La nascita però è solo il primo passo di quella magnifica esperienza che è la vita umana. Passo necessario e fondamentale ma non unico. Teniamo ben a mente il motto pindarico ripreso da Nietzsche: “divieni ciò che sei”. E’ necessario conformare la nostra immagine all’idea che ci siamo fatti di noi stessi; il rischio è altrimenti quello di ricadere in una sorta di fatalismo impotente, cioè quanto di più lontano dalla Weltanschauung fascista. Pensiamo a Hiroo Onoda, il militare giapponese che trent’anni dopo la fine della Seconda Guerra Mondiale teneva ancora la propria posizione sull’isola filippina di Lubang, in base agli ordini ricevuti. Questa la sua giustificazione del comportamento tenuto: “In qualità di ufficiale dell’esercito imperiale avevo ricevuto una consegna. Sarebbe stato vergognoso per me non essere all’altezza di rispettarla”. Come non provare un profondo senso di rispetto di fronte ad un uomo di tale schiatta?
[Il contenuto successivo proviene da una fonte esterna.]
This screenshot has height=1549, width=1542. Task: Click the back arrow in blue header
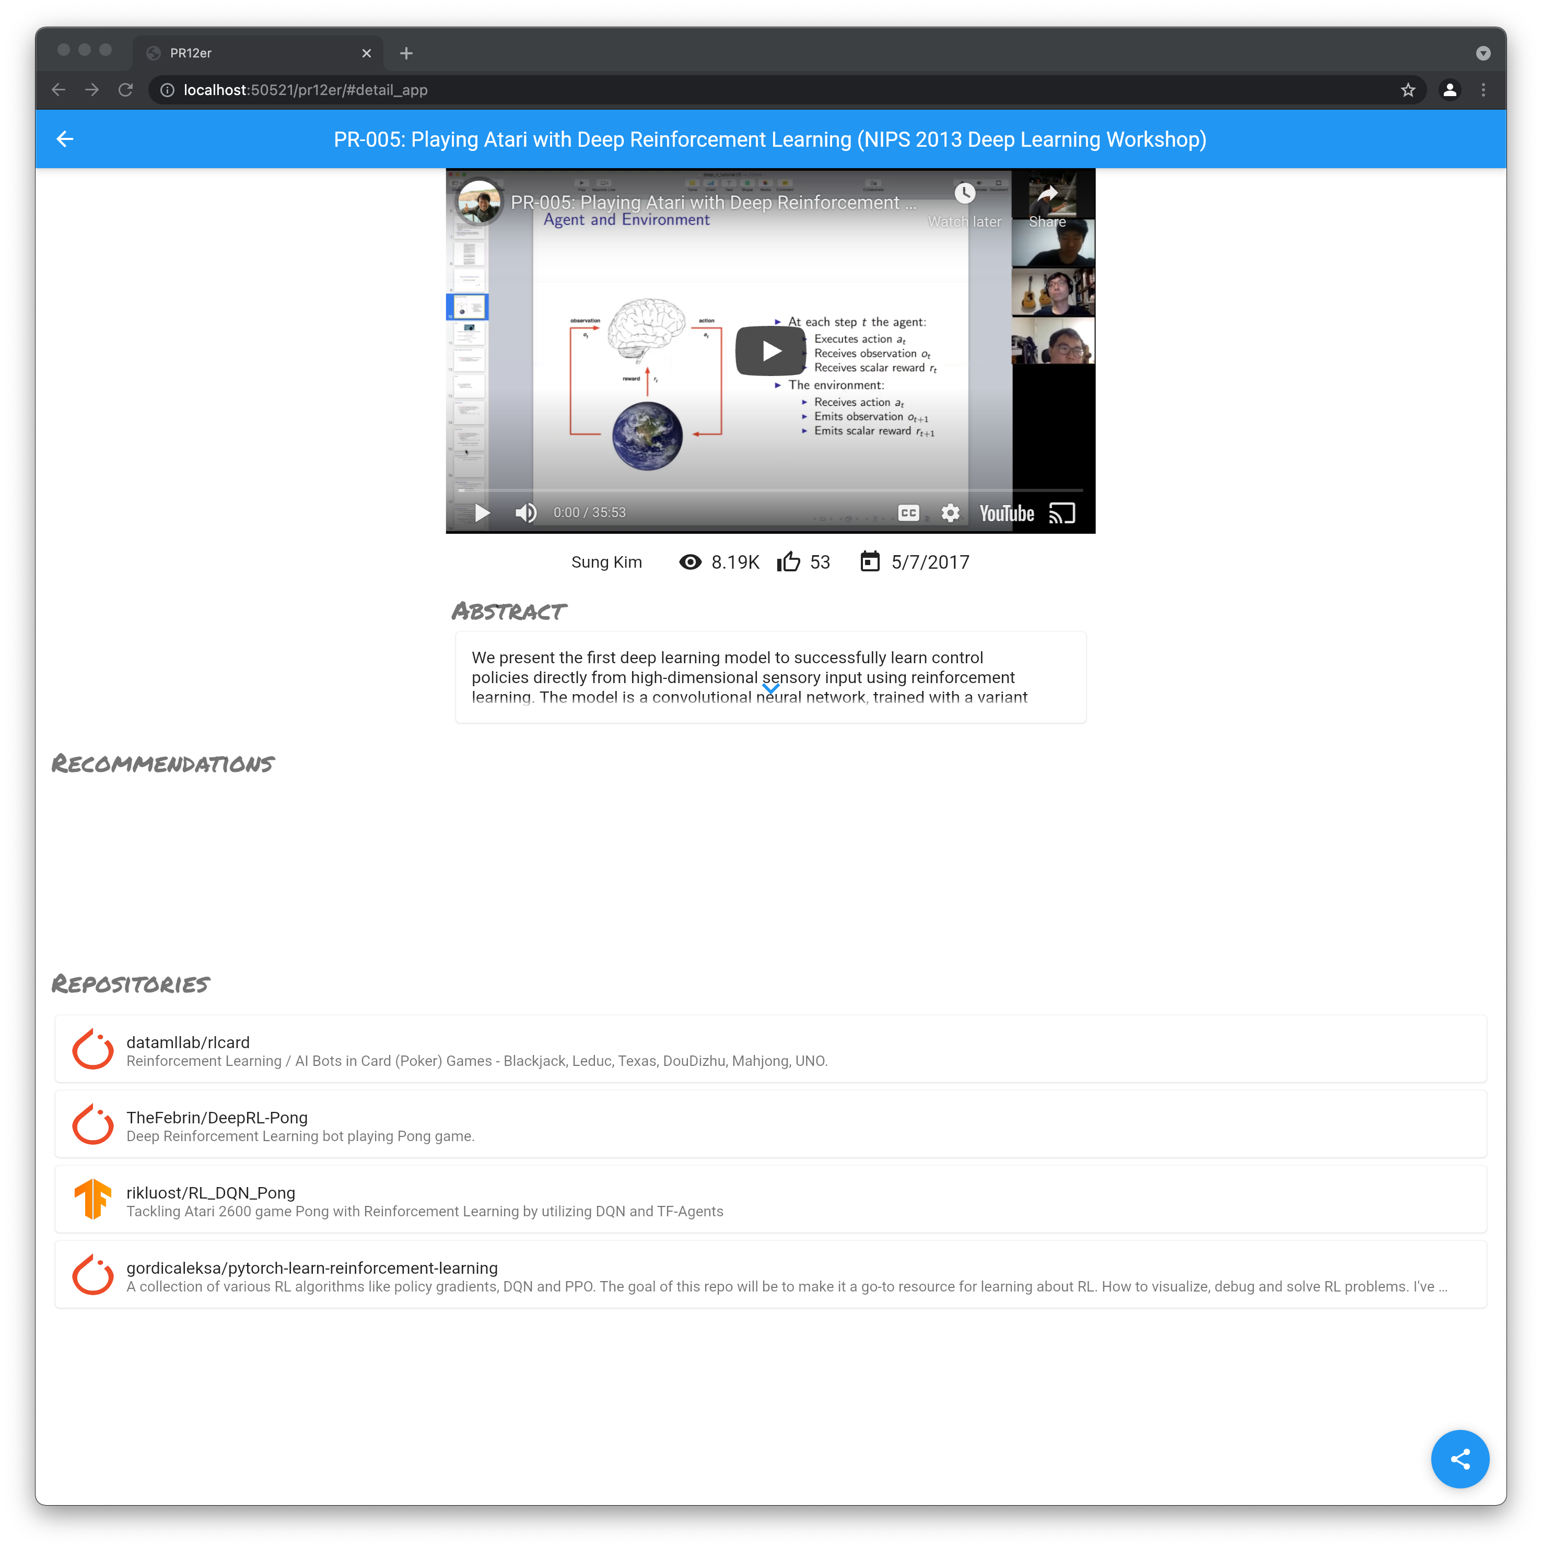(65, 140)
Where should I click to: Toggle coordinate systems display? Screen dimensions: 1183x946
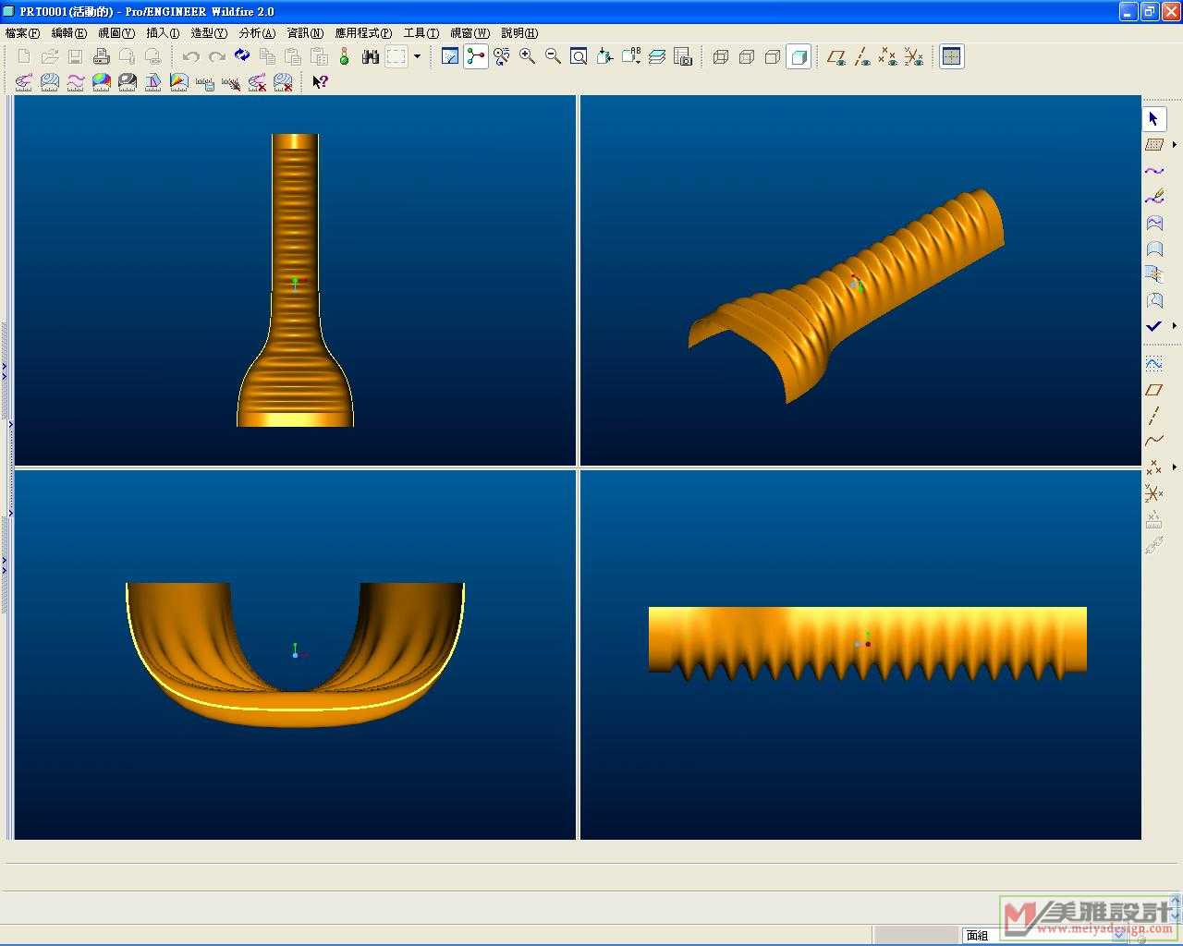[914, 56]

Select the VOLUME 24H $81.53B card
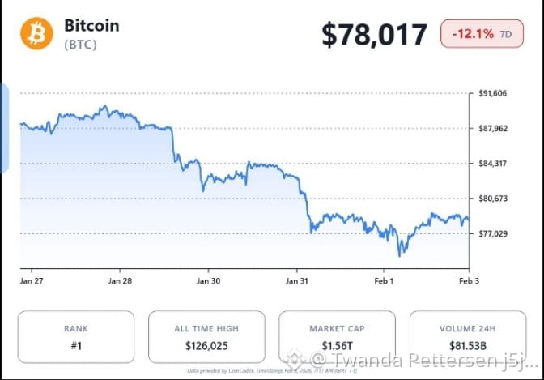[x=468, y=337]
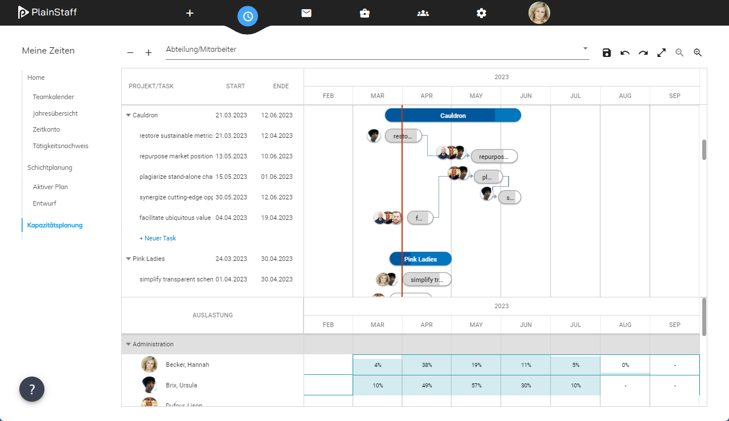
Task: Collapse the Pink Ladies project
Action: (x=128, y=259)
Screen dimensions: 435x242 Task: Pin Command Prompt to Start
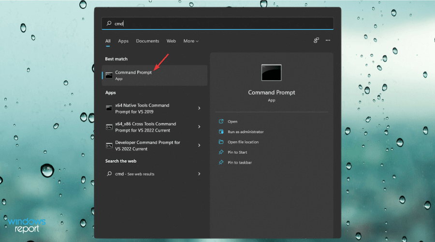[x=237, y=152]
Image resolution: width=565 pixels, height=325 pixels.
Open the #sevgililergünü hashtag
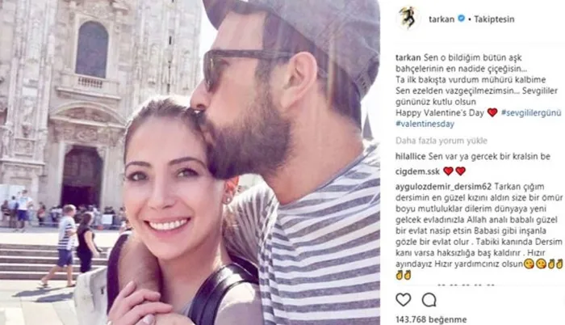pyautogui.click(x=531, y=113)
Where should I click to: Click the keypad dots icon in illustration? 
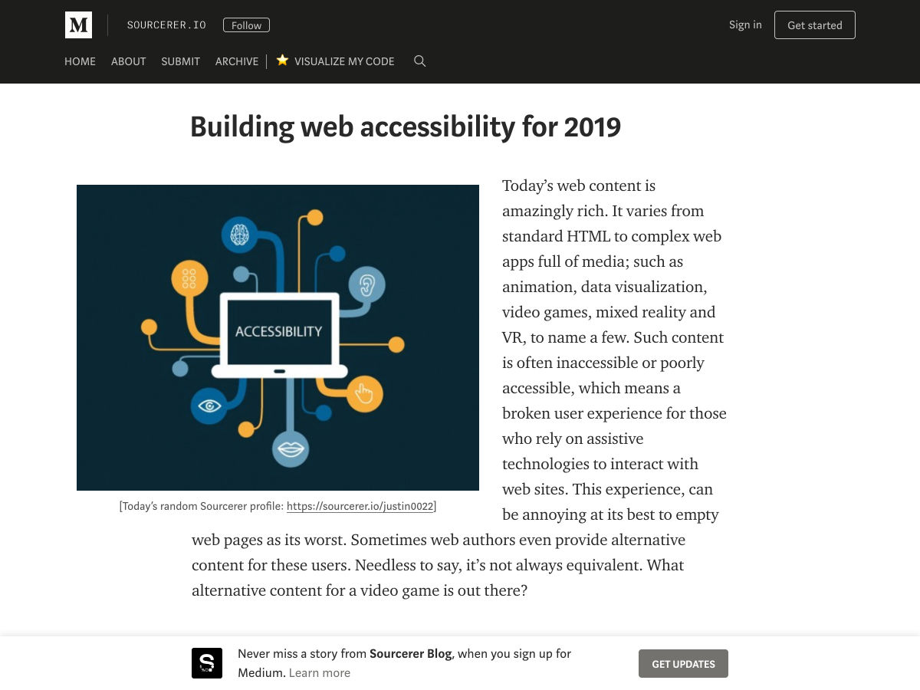pyautogui.click(x=189, y=278)
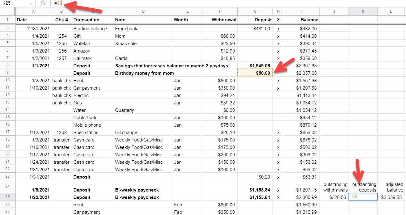The width and height of the screenshot is (406, 215).
Task: Select the $2,639.55 adjusted balance cell
Action: point(391,197)
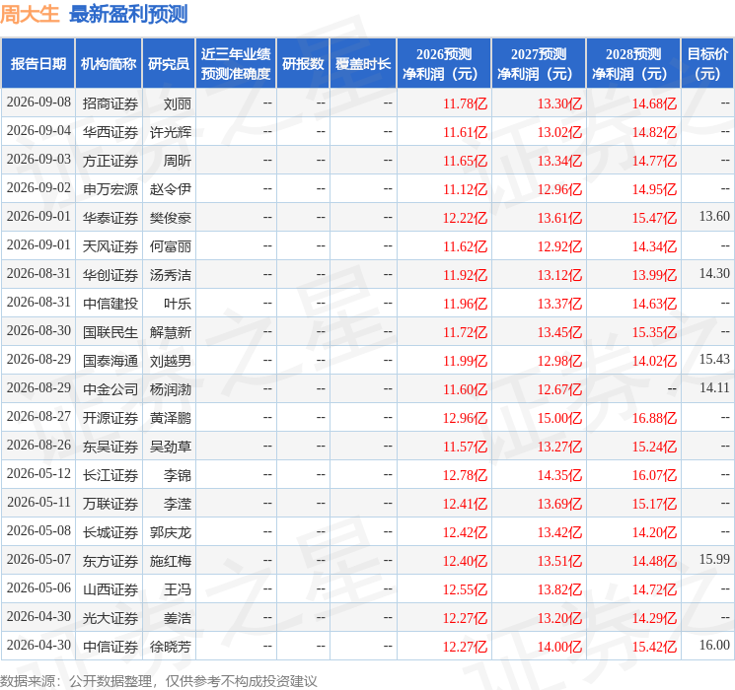The height and width of the screenshot is (690, 735).
Task: Click analyst name 许光辉
Action: [x=170, y=132]
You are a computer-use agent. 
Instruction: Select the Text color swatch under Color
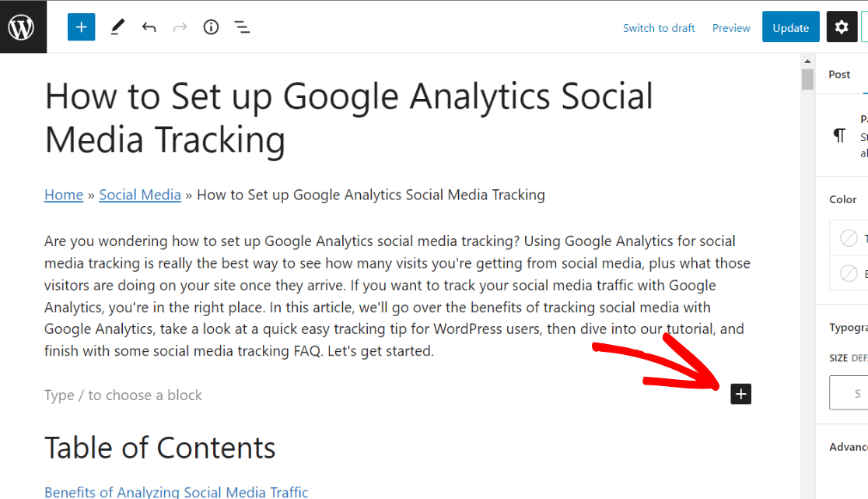848,237
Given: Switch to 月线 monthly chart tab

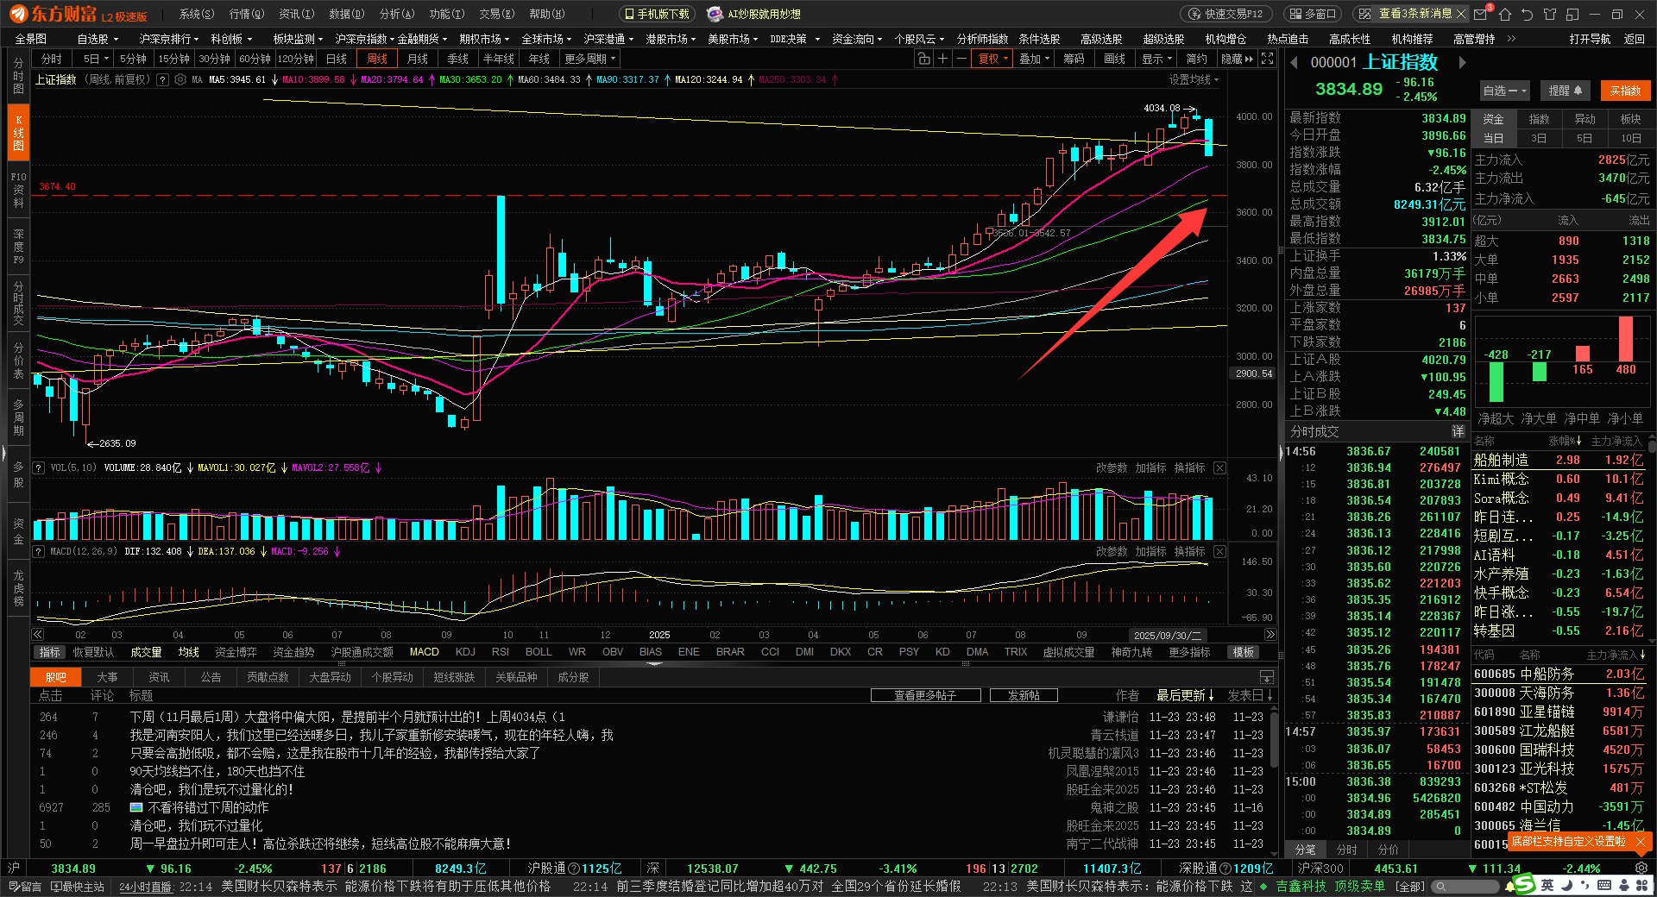Looking at the screenshot, I should coord(418,59).
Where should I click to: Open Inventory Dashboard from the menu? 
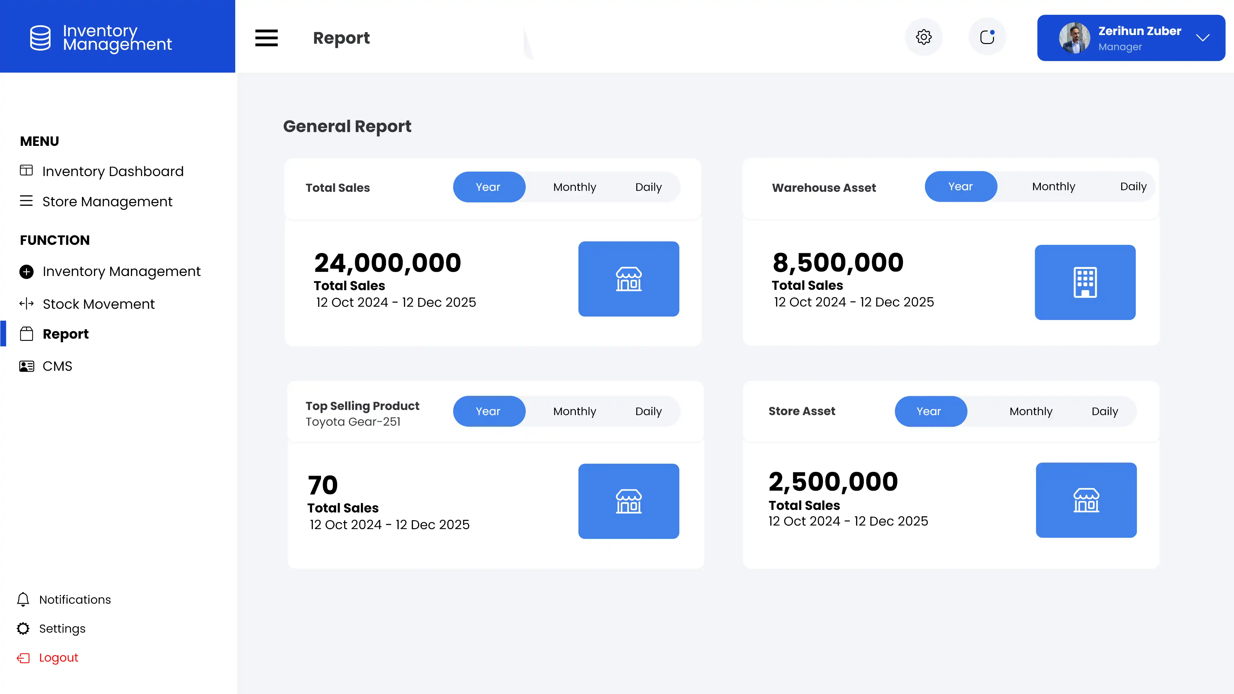113,171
Ma per essere realmente fascisti dobbiamo prima chiederci cosa sia stato il Fascismo. Se si è trattato semplicemente di un fatto storico, nulla quaestio. Quel fenomeno si è storicamente esaurito nel 1945 e non avrebbe più alcun senso cercarne una qualche riproposizione politica. Ecco perché riteniamo quanto meno ingenue le polemiche, ancora esistenti, tra socializzatori e corporativisti oppure tra “sinistra” e “destra” fascista. Il mondo è profondamente cambiato negli ultimi settant’anni. Pensare di trovare soluzioni politiche a quanto si è cercato di fare negli anni Trenta in Europa è chiaramente anacronistico.
Vi è però un’altra interpretazione del Fascismo, fatta propria anche da Bardeche, che ritiene lo stesso un fenomeno metastorico e, in quanto tale, ancor oggi riproponibile, seppur con sembianze differenti. Lo scrittore francese fa gli esempi di Sparta e dei Sudisti come fenomeni “essenzialmente” fascisti. Noi riteniamo, si parva licet, che vi sia qualcosa di ancor più origin-ario nell’esperienza fascista: il riaffermarsi, nel Vecchio Continente, dell’antico retaggio indoeuropeo e precristiano.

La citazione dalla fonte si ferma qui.